▸ **HALAMAN**:

----

Perbedaan Pendapat Hakim Adhoc Terhadap Union Busting

union bustingSolidaritas.net, Semarang – Dugaan praktek pemberangusan serikat buruh (union busting) yang dilakukan oleh PT Newindo Primaniagasatya, mengakibatkan munculnya perbedaan pendapat hakim atau desenting opinion pada sebuah sidang perkara perselisihan hubungan industrial di Pengadilan Hubungan Industrial (PHI) Semarang. Peristiwa ini terjadi pada sidang perkara perselisihan hubungan industrial antara PT PT Newindo Primaniagasatya melawan Dwi Anto, seorang buruh di perusahan tersebut.

Majelis Hakim PHI Semarang berpendapat bahwa perintah mutasi yang diberikan oleh perusahaan kepada 18 orang buruhnya, termasuk Dwi Anto, termasuk dalam praktek union busting yang bisa menuju ke ranah pidana. Namun ada salah seorang hakim ad hoc yang berbeda pendapat dan ia menyatakan bahwa putusan union busting belum dapat diberikan sebelum adanya putusan hukum incraht (berkekuatan hukum tetap) dari pengadilan negeri setempat.

----

Entri tersimpan
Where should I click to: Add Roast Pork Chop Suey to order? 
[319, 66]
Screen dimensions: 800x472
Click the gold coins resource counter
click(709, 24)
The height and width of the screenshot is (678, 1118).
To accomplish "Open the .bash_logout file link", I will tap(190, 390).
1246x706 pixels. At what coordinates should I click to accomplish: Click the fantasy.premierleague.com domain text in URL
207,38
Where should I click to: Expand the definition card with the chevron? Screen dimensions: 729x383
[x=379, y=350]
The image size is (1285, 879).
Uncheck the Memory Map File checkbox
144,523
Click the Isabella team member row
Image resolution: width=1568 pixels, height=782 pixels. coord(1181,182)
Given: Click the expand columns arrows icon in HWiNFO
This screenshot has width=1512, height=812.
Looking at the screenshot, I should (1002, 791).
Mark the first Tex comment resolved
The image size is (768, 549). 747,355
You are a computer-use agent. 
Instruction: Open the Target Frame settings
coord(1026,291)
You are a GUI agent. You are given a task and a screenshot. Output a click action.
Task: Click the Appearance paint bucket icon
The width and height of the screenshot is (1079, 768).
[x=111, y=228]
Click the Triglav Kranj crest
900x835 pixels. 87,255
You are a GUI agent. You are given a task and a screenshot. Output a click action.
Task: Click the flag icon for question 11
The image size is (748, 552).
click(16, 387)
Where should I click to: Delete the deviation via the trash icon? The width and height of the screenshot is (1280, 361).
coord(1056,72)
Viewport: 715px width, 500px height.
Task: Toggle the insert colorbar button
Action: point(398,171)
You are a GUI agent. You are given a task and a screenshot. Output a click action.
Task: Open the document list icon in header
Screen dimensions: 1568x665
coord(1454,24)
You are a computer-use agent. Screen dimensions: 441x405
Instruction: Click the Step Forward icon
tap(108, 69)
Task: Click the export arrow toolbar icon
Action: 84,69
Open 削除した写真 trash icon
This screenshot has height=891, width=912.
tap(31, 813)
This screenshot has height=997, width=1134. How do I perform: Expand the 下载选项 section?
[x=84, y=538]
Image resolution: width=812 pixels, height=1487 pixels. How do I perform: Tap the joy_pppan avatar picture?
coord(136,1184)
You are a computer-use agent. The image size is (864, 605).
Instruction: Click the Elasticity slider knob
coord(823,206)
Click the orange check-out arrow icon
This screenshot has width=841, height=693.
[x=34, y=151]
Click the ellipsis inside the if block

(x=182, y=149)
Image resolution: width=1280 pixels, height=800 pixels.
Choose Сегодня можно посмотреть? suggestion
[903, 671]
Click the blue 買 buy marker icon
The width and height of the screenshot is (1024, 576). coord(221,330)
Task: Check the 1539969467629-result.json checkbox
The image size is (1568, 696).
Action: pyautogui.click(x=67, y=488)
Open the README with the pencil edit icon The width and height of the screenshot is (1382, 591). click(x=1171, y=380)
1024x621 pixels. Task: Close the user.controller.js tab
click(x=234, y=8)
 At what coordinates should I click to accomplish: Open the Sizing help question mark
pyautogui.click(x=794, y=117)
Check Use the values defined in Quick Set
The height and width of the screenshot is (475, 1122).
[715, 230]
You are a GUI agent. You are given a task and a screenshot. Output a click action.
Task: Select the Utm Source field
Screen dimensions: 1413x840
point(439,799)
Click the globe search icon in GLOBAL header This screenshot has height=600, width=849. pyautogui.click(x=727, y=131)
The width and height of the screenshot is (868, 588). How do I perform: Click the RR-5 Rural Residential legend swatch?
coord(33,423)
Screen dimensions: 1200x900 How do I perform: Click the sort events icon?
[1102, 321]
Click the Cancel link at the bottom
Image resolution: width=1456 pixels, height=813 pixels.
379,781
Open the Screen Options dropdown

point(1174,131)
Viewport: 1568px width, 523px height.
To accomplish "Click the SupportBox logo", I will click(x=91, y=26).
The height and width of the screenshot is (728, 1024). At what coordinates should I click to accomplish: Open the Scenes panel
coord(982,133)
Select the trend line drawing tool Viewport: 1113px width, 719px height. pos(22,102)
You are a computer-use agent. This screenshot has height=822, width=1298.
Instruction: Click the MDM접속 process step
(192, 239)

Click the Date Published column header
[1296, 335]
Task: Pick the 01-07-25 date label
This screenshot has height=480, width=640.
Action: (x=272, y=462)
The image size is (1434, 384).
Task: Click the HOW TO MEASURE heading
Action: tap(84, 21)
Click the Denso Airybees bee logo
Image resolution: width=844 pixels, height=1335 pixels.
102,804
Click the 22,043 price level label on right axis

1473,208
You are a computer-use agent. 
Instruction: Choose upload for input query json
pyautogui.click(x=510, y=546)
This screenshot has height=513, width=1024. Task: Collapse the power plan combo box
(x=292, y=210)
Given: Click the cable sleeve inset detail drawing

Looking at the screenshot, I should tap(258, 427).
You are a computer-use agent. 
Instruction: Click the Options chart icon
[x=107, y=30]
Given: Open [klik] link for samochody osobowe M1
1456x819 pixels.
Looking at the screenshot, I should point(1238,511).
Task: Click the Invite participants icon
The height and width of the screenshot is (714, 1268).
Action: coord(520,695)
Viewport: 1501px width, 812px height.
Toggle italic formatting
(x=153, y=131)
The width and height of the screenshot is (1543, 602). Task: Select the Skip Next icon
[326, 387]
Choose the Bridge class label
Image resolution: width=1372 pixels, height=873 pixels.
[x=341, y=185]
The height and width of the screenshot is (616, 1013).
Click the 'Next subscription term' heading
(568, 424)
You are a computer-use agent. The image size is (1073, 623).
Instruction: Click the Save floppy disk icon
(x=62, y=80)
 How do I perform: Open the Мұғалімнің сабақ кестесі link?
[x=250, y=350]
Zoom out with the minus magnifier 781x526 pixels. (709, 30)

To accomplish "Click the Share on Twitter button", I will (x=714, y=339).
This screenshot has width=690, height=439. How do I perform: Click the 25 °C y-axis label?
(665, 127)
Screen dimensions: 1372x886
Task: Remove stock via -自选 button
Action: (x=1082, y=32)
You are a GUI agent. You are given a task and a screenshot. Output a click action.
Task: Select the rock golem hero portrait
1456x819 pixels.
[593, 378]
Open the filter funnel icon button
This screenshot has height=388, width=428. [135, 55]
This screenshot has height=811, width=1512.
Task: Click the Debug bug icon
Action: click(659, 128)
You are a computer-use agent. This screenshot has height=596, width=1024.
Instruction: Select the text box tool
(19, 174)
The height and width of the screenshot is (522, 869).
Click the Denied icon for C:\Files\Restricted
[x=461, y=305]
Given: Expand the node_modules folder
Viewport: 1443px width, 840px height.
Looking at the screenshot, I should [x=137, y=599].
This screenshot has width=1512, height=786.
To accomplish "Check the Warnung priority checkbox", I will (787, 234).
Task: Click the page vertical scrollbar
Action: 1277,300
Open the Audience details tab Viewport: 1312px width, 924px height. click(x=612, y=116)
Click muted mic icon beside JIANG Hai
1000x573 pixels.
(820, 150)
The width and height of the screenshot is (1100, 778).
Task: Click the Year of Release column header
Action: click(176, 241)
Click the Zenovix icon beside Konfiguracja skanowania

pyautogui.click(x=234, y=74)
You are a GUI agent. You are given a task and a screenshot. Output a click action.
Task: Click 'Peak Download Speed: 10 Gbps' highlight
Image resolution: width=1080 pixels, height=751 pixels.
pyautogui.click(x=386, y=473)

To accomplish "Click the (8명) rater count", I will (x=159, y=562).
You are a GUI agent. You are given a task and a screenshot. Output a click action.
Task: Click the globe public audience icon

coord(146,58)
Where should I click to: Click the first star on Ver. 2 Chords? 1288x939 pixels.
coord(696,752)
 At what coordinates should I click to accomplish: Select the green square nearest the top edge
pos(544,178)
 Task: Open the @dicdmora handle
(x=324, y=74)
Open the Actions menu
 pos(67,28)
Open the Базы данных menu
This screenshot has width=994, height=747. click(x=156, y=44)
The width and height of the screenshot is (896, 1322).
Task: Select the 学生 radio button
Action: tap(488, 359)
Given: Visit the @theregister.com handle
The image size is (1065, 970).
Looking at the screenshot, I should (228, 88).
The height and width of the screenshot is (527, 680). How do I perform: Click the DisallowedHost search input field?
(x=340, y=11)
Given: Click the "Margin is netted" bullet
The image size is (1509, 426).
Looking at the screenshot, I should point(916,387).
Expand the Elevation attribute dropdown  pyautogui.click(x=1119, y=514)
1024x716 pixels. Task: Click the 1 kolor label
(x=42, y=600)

----

▸ **DAFTAR TUGAS**:
1 - Tuliskan kembali tanpa perubahan apa pun bagian catatan dari baris pertama catatan sampai baris yang memuat "Image resolution: width=1568", termasuk baris itu.
2 - Teruskan berita tentang dugaan union busting oleh PT Newindo Primaniagasatya, mulai setelah kalimat terakhirnya.

▸ **JAWABAN PER TUGAS**:
1 -
Where should I click to: Add Roast Pork Chop Suey to order? 
[319, 66]
Screen dimensions: 800x472
Click the gold coins resource counter
click(709, 24)
The height and width of the screenshot is (678, 1118).
To accomplish "Open the .bash_logout file link", I will tap(190, 390).
1246x706 pixels. At what coordinates should I click to accomplish: Click the fantasy.premierleague.com domain text in URL
207,38
Where should I click to: Expand the definition card with the chevron? Screen dimensions: 729x383
[x=379, y=350]
The image size is (1285, 879).
Uncheck the Memory Map File checkbox
144,523
Click the Isabella team member row
Image resolution: width=1568 pixels, height=782 pixels. coord(1181,182)

2 -
Dwi Anto merupakan salah seorang buruh PT Newindo Primaniagasatya, sekaligus anggota Serikat Pekerja Nasional (SPN). Sebagai anggota Serikat Pekerja Nasional, Dwi Anto cukup aktif dalam setiap kegiatan organisasi, terbukti dengan diangkatnya Dwi Anto dari sekretaris menjadi ketua serikat buruh.

Namun pihak pengusaha rupanya tidak berkenan dengan keterlibatan Dwi Anto dalam organisasi serikat buruh tersebut. Terbukti dari keterangan saksi saat sidang di pengadilan, perusahaan berusaha menghalangi Dwi Anto untuk aktif dalam serikat tersebut. Sejak diangkat sebagai ketua serikat, Dwi Anto tidak pernah lagi dilibatkan dalam urusan kantor, termasuk dalam agenda rapat rutin perusahaan. Hingga akhirnya pada 1 Mei 2014 perusahaan yang berkedudukan di Jalan Kolonel Sutarto 105 Surakarta tersebut memerintahkan mutasi pada Dwi Anto bersama 17 karyawan lain ke Klaten.

Tidak terima dengan mutasi yang diperintahkan perusahaan, Dwi Anto menolak perintah mutasi tersebut. Namun penolakan yang dilakukan oleh Dwi Anto justru berujung pada PHK sepihak yang dilakukan dalam kurun waktu 3 minggu setelah perintah mutasi diberikan. Hingga akhirnya Dwi Anto membawa perkara ini ke hadapan PHI Semarang dan ia menggugat perusahaan dengan tuduhan union busting yang melanggar UU Ketenagakerjaan. Union busting merupakan upaya untuk menghalangi buruh untuk bergabung maupun tidak bergabung ke dalam organisasi serikat buruh serta melakukan kegiatan serikat buruh.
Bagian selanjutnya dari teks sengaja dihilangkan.